▶ WHAT IS EXPECTED
Copy out the stretch of the records from the start through the line containing "coord(1009,19)", with the requests included. Scale every coordinate in the answers by 0.35 and round to whole numbers, with halves rounded up.

Stored data:
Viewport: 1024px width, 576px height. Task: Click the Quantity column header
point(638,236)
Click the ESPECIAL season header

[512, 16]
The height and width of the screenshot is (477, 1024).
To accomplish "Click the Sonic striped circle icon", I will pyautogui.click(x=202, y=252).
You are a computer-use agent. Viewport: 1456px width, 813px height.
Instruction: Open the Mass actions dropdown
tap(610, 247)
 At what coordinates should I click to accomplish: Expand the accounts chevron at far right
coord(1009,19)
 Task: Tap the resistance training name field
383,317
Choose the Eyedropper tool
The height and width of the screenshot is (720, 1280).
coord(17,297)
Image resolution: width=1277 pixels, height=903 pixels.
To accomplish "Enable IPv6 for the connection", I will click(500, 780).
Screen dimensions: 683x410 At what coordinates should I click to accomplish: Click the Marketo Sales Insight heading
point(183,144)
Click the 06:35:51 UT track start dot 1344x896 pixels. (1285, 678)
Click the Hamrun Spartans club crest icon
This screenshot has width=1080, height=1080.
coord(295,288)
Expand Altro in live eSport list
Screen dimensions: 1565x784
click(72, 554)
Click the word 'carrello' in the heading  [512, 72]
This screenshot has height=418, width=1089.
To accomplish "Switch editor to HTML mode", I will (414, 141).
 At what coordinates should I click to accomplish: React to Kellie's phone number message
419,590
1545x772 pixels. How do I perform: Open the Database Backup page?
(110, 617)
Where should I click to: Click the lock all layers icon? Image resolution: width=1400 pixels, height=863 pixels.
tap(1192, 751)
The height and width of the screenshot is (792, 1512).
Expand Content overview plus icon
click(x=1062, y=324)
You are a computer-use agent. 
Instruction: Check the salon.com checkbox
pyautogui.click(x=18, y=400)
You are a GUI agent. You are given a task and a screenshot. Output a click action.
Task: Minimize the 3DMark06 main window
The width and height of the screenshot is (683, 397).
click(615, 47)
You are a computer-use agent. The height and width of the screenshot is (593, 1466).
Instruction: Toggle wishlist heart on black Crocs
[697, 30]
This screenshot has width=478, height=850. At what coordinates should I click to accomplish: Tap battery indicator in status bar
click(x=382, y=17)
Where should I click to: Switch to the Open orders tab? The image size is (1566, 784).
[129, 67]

▶ REPLY TO THE EXERCISE
Viewport: 1024px width, 576px height. Task: Click the Quantity column header
point(223,83)
Click the ESPECIAL season header

[179, 6]
The height and width of the screenshot is (477, 1024).
To accomplish "Click the Sonic striped circle icon", I will pyautogui.click(x=71, y=88).
You are a computer-use agent. Viewport: 1456px width, 813px height.
Instruction: Open the Mass actions dropdown
tap(214, 86)
 At what coordinates should I click to accomplish: Expand the accounts chevron at far right
coord(353,7)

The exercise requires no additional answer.